OP-DSL / OP2-Common

OP2: open-source framework for the execution of unstructured grid applications on clusters of GPUs or multi-core CPUs
https://op-dsl.github.io
Other
99 stars 47 forks source link

Simplify and unify Makefile build system #219

Closed bozbez closed 3 years ago

bozbez commented 3 years ago

Changes

New build system

The old build system was entirely removed and a new one with the following structure implemented:

As well as reducing duplication and inconsistency, the new system also allows for parallel builds of the OP2 libraries as well as the apps. In addition, incremental builds with automatically generated header dependencies (via -MMD -MP) now work.

Building

The process is kept as similar as possible to the previous system, but with more configurability. For a simple build:

  1. Set your compiler toolchain: export OP2_COMPILER={gnu, cray, intel, ...}
  2. Set your ParMETIS, PT-Scotch and HDF5 library directories: export {PARMETIS, PTSCOTCH, HDF5}_INSTALL_PATH=<path>
  3. Build the OP2 libraries: cd op2; make -j.
  4. Build an app: cd apps/c/airfoil_hdf5; make generate; make -j.

TODO

gihanmudalige commented 3 years ago

From initial (read as brief !) inspection, I am ok with this. A vast improvement to what we already have.

However, I think we might need to pull request this to merge to a "develop" branch before directly merging to master, just so that we have a working master branch for the ongoing Hydra work. This way we can approve PRs to develop and once all the TODOs, test script runs, and tests with OP2-Hydra passes we can merge to master. Thus also leading the way to a "Release".

What do you think ?

bozbez commented 3 years ago

I agree that it makes sense not to try to merge this directly if there is stability required for current Hydra work, but I'm not so sure about a "develop" branch - I think the more common pattern here would be to instead create a release branch for the Hydra work, which can then have changes cherry-picked from the master branch. Doing it like this avoids having to switch the develop branch with the master or trying to merge all of the commits from the develop branch. I am not entirely sure what is the right answer though - still a bit out of the loop regarding what work is happening/planned.

Regarding the TODOs and initial tests, I think those should be done directly on the feature/unified-make branch and then the PR updated, rather than merging into a master or develop branch and leaving that in a potentially dysfunctional state.

gihanmudalige commented 3 years ago

Ok, fine. I am happy to go for a release/OP2-Hydra-V1.0 branch which will basically be the current master that works with the RR Hydra code. However once the current planned changes to OP2 is merged and we have a proper OP2 release, we need to make sure that OP2Hydra works with this release. Afterwards we need to make sure new releases do not break OP2-Hydra as RR will be looking to work with it.

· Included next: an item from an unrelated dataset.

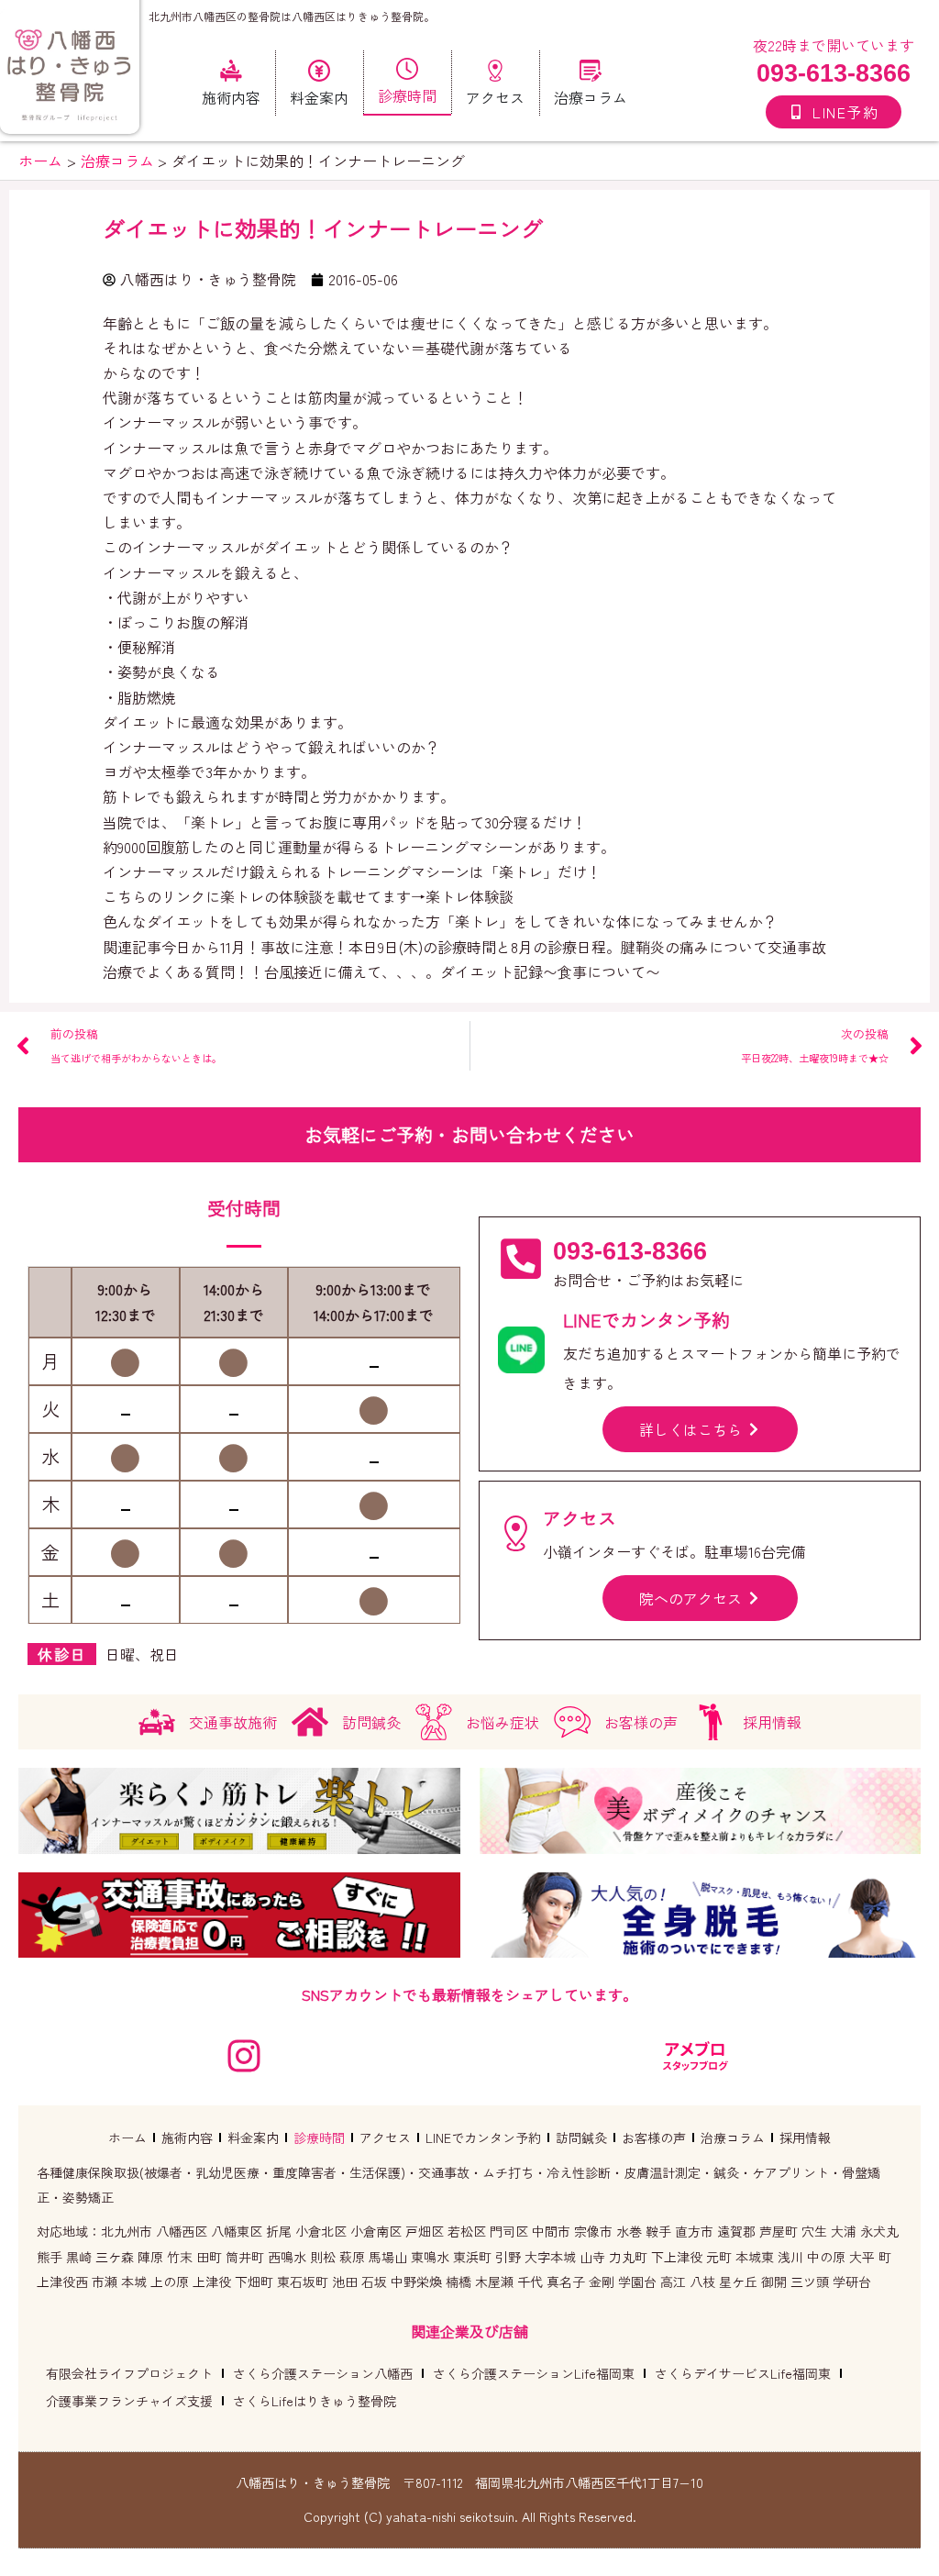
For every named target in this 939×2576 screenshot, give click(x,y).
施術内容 (187, 2137)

With regard to what work is planned, @bozbez you are actually in the loop. So the work discussed with the RR team at the recent meeting (moving OP2-Hydra to Hydra V20) will be the major piece of work. This will need to be done alongside the TODO list in #220

gihanmudalige commented 3 years ago

Come to Think of it some of the tasks in #220 may be best handled separately form #219. For e.g. the update to code generator and SYCL/HIP paralleizations would be a bit involved. So perhaps we only do the relevant tasks from #220 in this PR ?

bozbez commented 3 years ago

Come to Think of it some of the tasks in #220 may be best handled separately form #219. For e.g. the update to code generator and SYCL/HIP paralleizations would be a bit involved. So perhaps we only do the relevant tasks from #220 in this PR ?

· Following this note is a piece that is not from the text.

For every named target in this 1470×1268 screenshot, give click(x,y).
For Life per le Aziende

Agreed, that was my intention at least - this PR is already a little larger than I would like.

bozbez commented 3 years ago

Seems that NVFORTRAN really has a few too many issues with parallel building to bother supporting it... the source of the issue is that it produces .o files in the directory that it was invoked in even if it is doing a combined compile link. The immediate solution to try and separate the .o compilation and linking doesn't work due to FORTRAN's module system. Attempts to fix that by generating the module files first with -Msyntax-only fail as there is no way to inhibit module file generation during compilation to .o, leading to a race hazard where one compiler instance is re-writing a module file with new content while another attempts to read it.

The only working solution that I found was to cd into a build directory and then invoke the compiler with adjusted paths, but this is rather messy. Since the builds of these apps is not particularly time consuming and no other FORTRAN compiler has this issue I've added a F_HAS_PARALLEL_BUILDS feature flag to the compiler Makefiles which simply disables parallel compilation (via .NOTPARALLEL:) for any misbehaving compilers.

bozbez commented 3 years ago

Worth noting also that we narrowly avoid this issue with the parallel build of the OP2 static libraries due to the only module inter-dependency being on op2_for_declarations.F90, which we manually specify as a make dependant for all the other .F90 files.

gihanmudalige commented 3 years ago

Not having Fortran parallel build is ok for now. I think we have bigger fish to fry ! However it wold be interesting to see this on Hydra. RR probably would not have tested their Hydra build with PGI/NV compilers, but we will have to due to cudafortran. Although I suspect the dependencies set up in the Hydra Makefiles may be managing this issue. I have not had trouble with nv_hpc compilers (except for internal compiler bugs .. thats a different issue).

bozbez commented 3 years ago

Two new environment variables added: HDF5_SEQ_INSTALL_PATH and HDF5_PAR_INSTALL_PATH that allow specification of both the parallel and sequential HDF5 libraries. If only the old HDF5_INSTALL_PATH is specified, then the flavour is auto-detected (as in #218) and the appropriate _SEQ_ or _PAR_ variant is set. If one of the variants is missing then the apps that depend on it will not be built.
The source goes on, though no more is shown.